* [Passage to read]:
Wednesday, July 31, 2013

U.S. Outlines N.S.A.’s Culling of Data for All Domestic Calls

July 31, 2013

U.S. Outlines N.S.A.’s Culling of Data for All Domestic Calls


WASHINGTON — The Obama administration on Wednesday released formerly classified documents outlining a once-secret program of theNational Security Agency that is collecting records of all domestic phone calls in the United States, as a newly leaked N.S.A. document surfaced showing how the agency spies on Web browsing and other Internet activity abroad.
Together, the new round of disclosures shed even more light on the scope of the United States government’s secret surveillance programs, which have been dragged into public view and debate by leaks from the former N.S.A. contractor Edward J. Snowden.
The Office of the Director of National Intelligence released the newly declassified documents related to the domestic phone logging program at the start of a Senate Judiciary Committee hearing on the topic. Simultaneously, The Guardian published a still-classified 32-pagepresentation leaked by Mr. Snowden that describes the N.S.A.'s XKeyscore program, which mines Internet browsing information that the agency is apparently vacuuming up at 150 network sites around the world.

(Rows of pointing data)
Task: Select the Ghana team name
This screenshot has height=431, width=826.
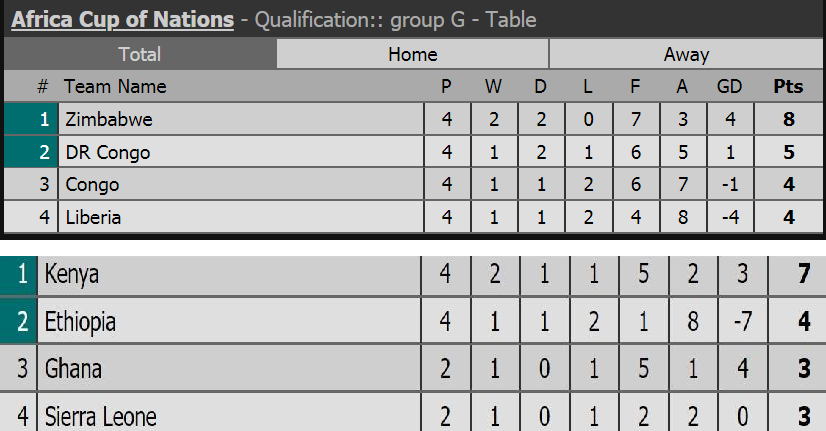Action: point(73,368)
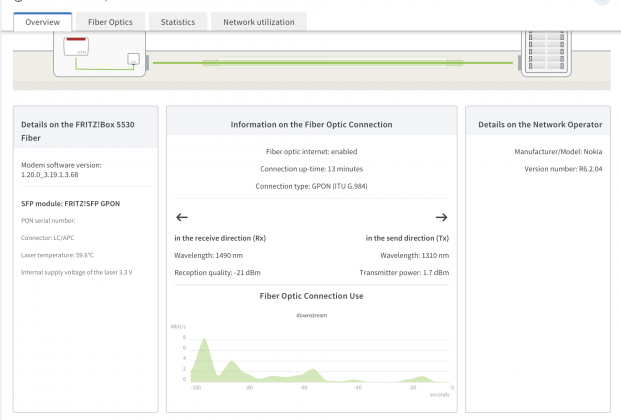Screen dimensions: 621x420
Task: Click the SFP module FRITZ!SFP GPON label
Action: pyautogui.click(x=70, y=203)
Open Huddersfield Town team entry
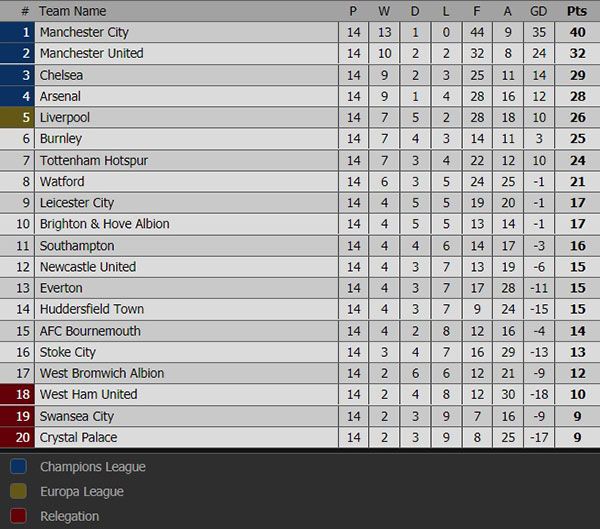The height and width of the screenshot is (529, 600). [x=92, y=309]
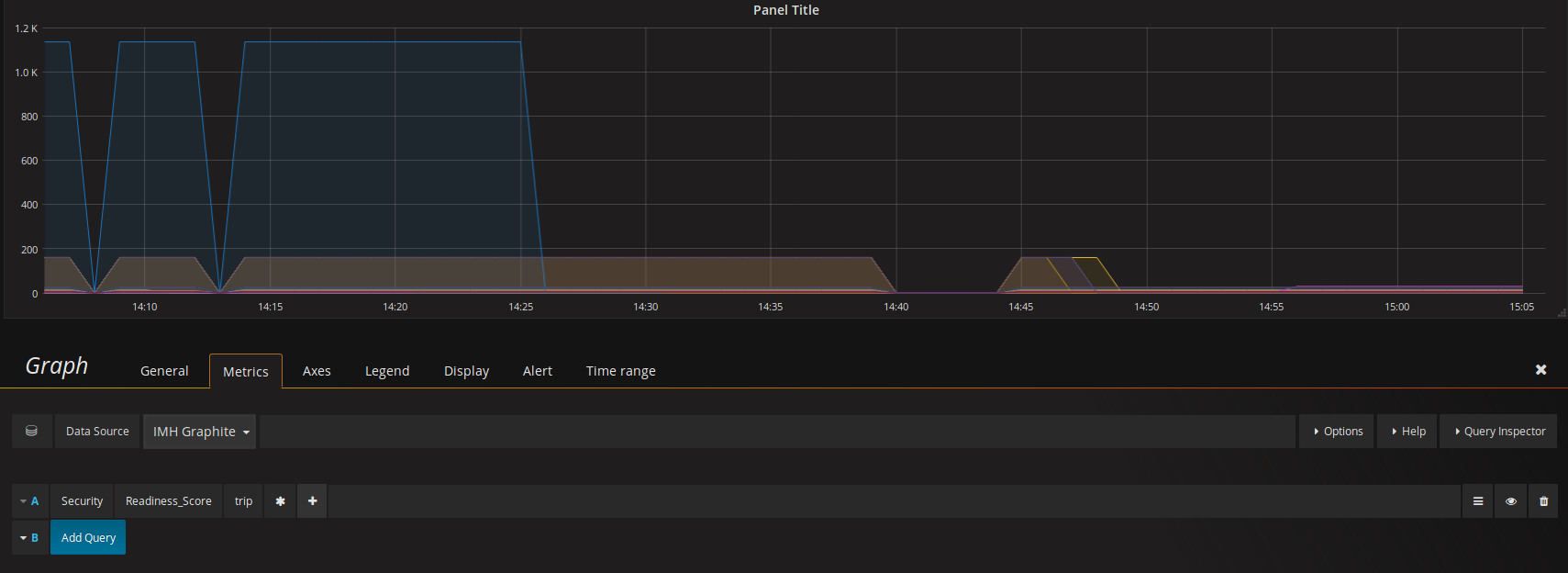Click the database icon beside Data Source
The height and width of the screenshot is (573, 1568).
pyautogui.click(x=31, y=431)
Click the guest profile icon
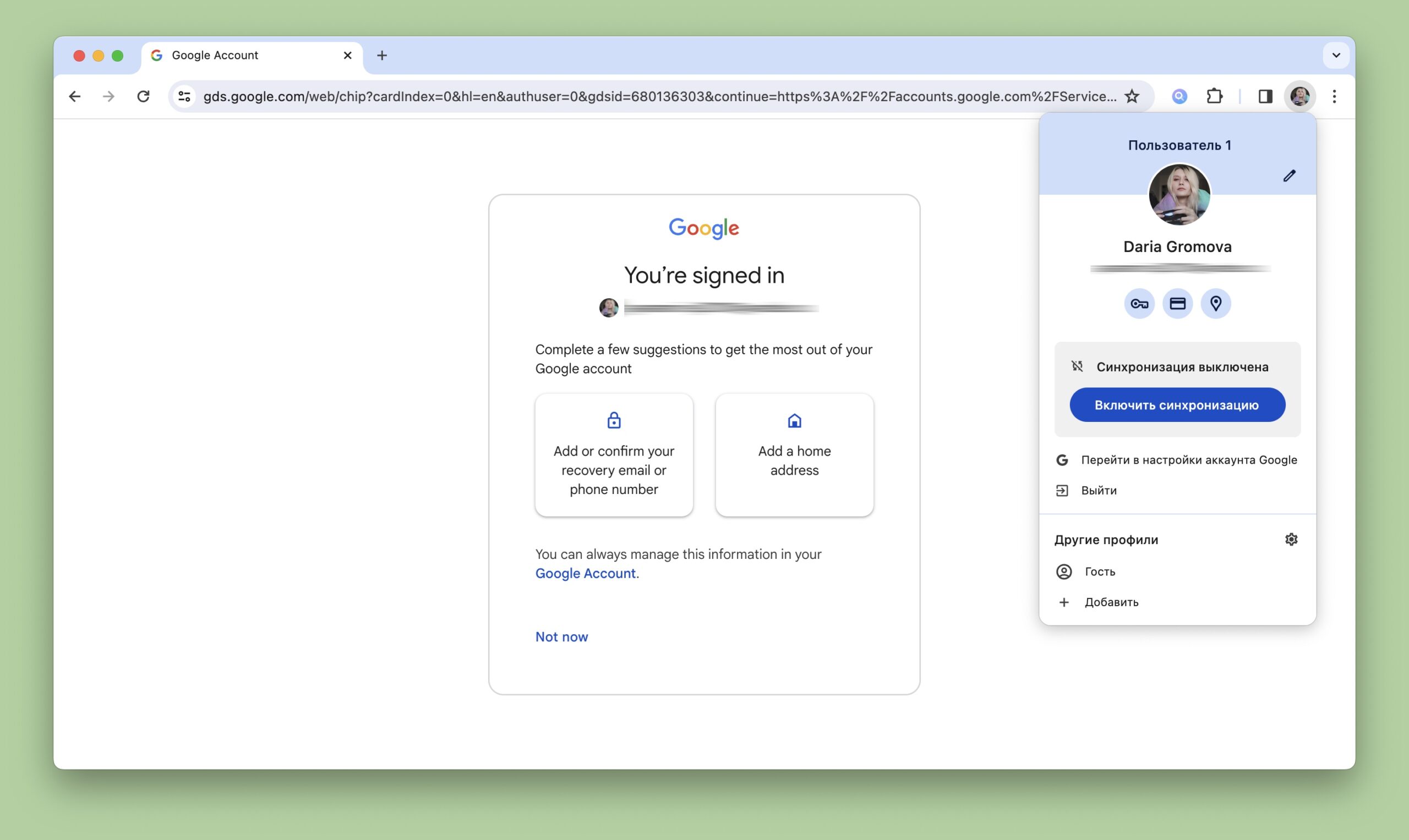 [1063, 570]

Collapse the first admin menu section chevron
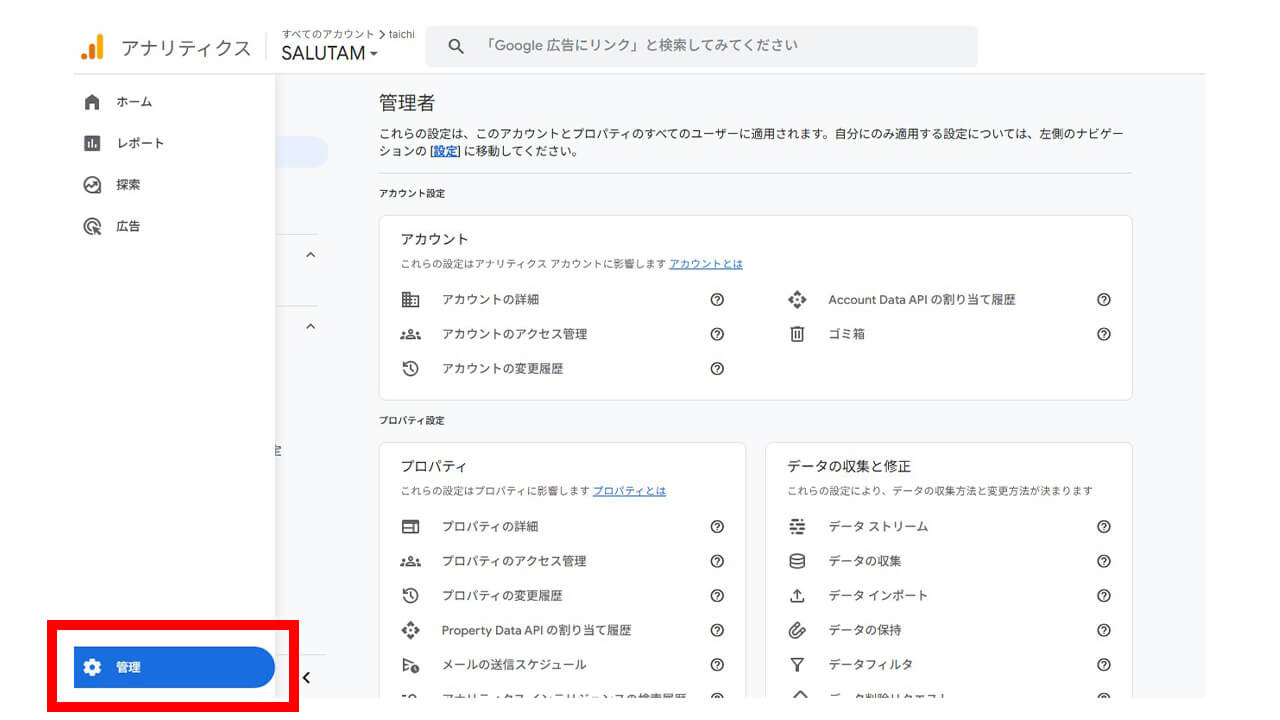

* [The tasks]:
**1.** Summarize the article on the N.S.A. surveillance disclosures in two sentences.
**2.** In the records, swap "chevron" for "arrow" across the lines from the one holding "Open Huddersfield Town team entry" through the end of the records, inclusive, changing nothing else and leaving out the pictures.
The text and the records are unrelated and should be treated as separate material.

* [Solutions to the problems]:
**1.** On Wednesday, the Obama administration released formerly classified documents describing a National Security Agency program that collects records of all domestic phone calls in the United States, while The Guardian published a leaked, still-classified presentation on the XKeyscore program, which mines Internet browsing information gathered at 150 network sites around the world. These disclosures, which came as a Senate Judiciary Committee hearing began, shed more light on the scope of the government's secret surveillance programs, which leaks from former N.S.A. contractor Edward J. Snowden had dragged into public view and debate.

**2.**
Open Huddersfield Town team entry
The height and width of the screenshot is (529, 600). [x=92, y=309]
Click the database icon beside Data Source
The height and width of the screenshot is (573, 1568).
pyautogui.click(x=31, y=431)
Click the guest profile icon
 [1063, 570]

Collapse the first admin menu section arrow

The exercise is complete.